Dataset records:
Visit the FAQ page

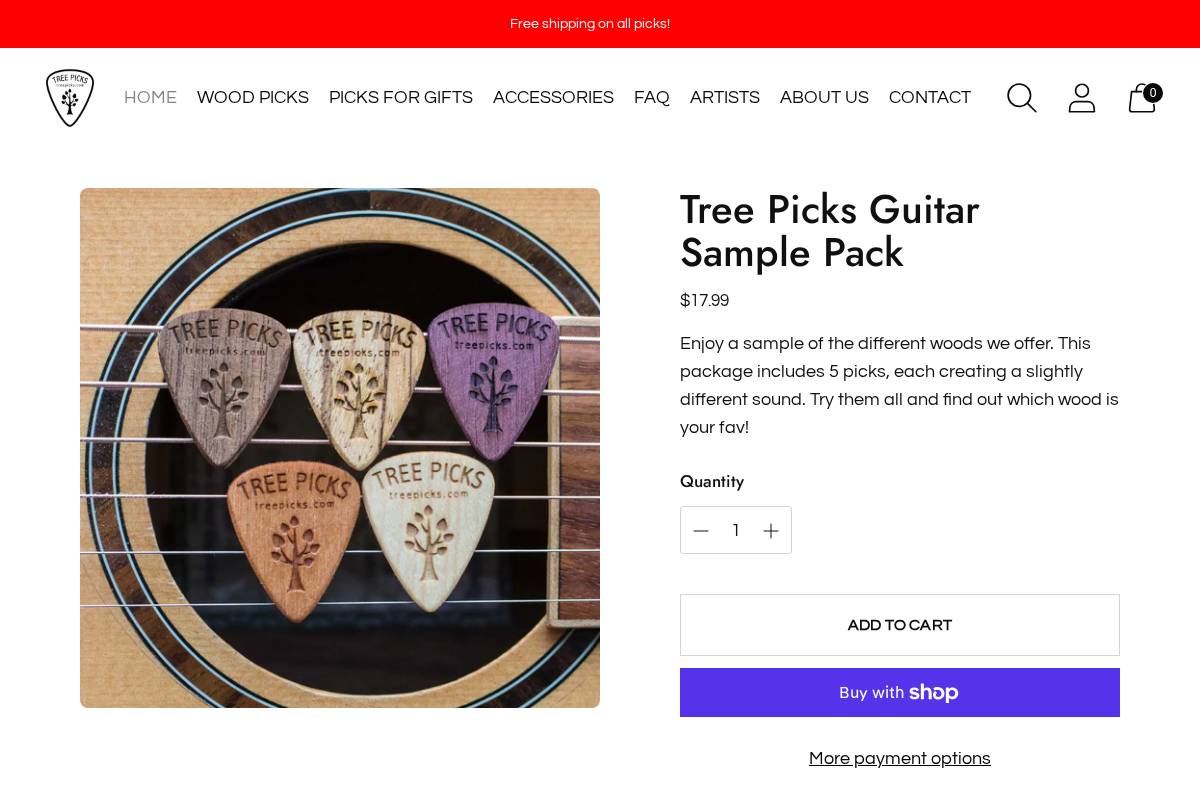tap(651, 97)
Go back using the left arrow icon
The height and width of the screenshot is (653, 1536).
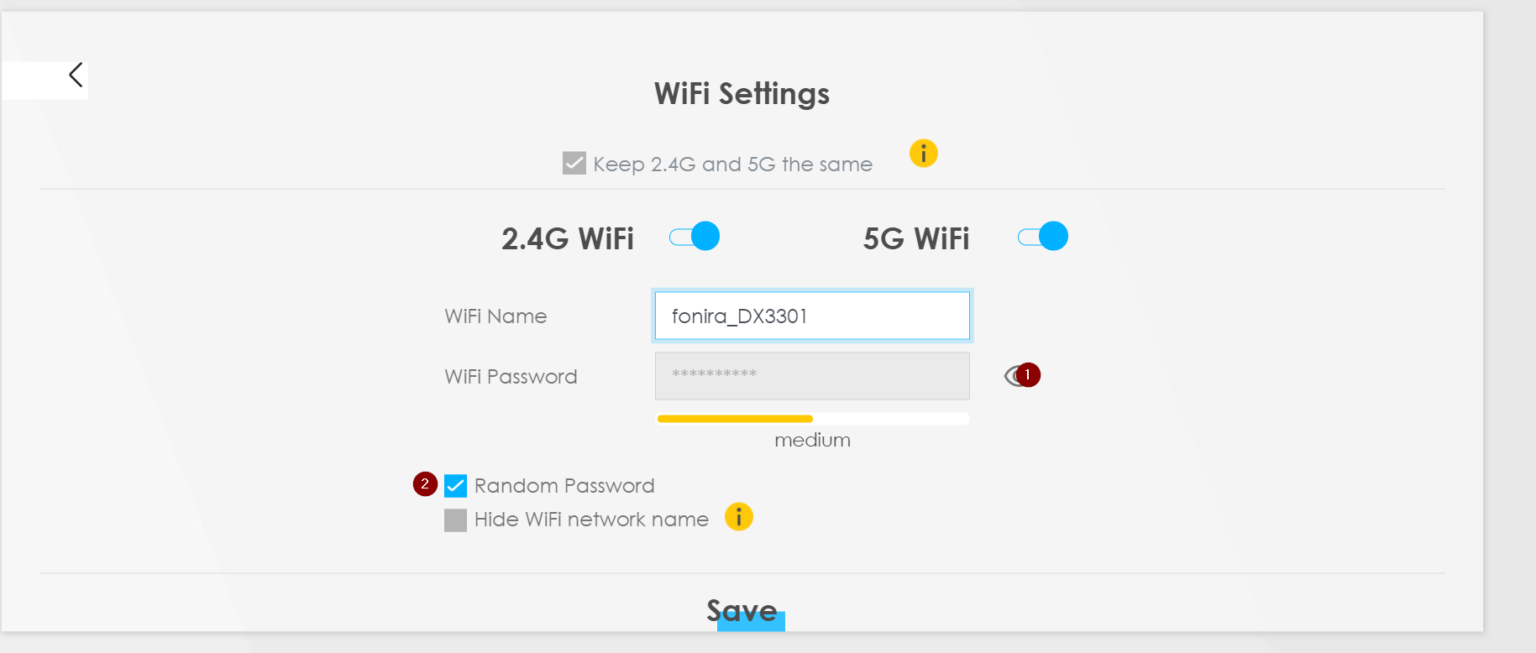75,75
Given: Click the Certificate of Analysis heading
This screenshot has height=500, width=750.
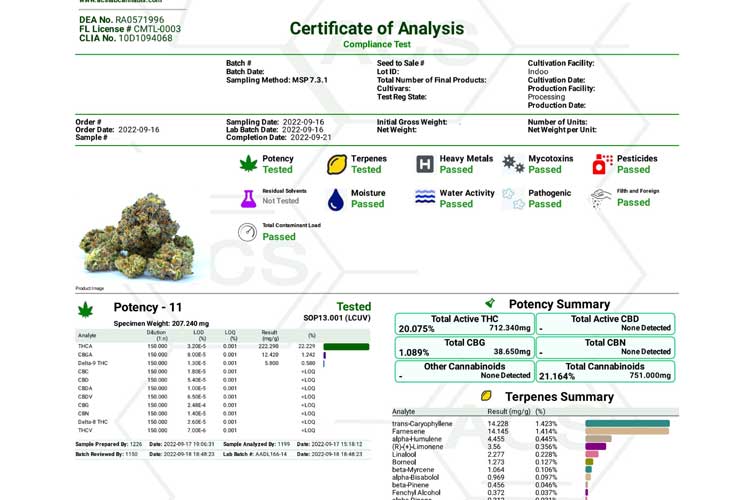Looking at the screenshot, I should coord(376,28).
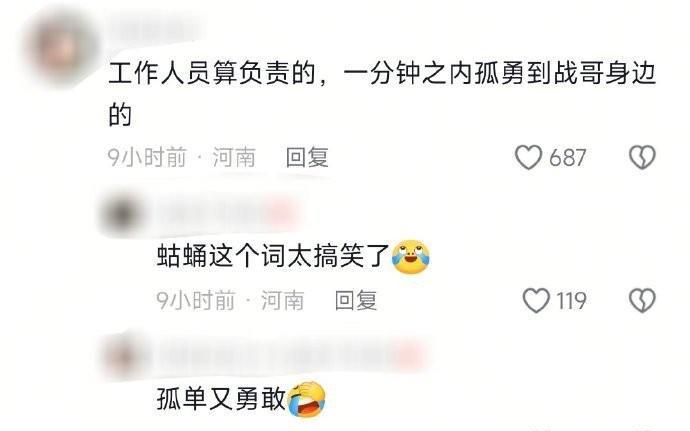
Task: Click 回复 under the 蛄蛹 reply
Action: point(356,300)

Required work:
Every line above should be output exactly, except for the pictures.

Reply to the exercise:
Visit the FAQ page

tap(651, 97)
Go back using the left arrow icon
The height and width of the screenshot is (653, 1536).
75,75
Given: Click the Certificate of Analysis heading
This screenshot has height=500, width=750.
Looking at the screenshot, I should coord(376,28).
Task: Click 回复 under the 蛄蛹 reply
Action: point(356,300)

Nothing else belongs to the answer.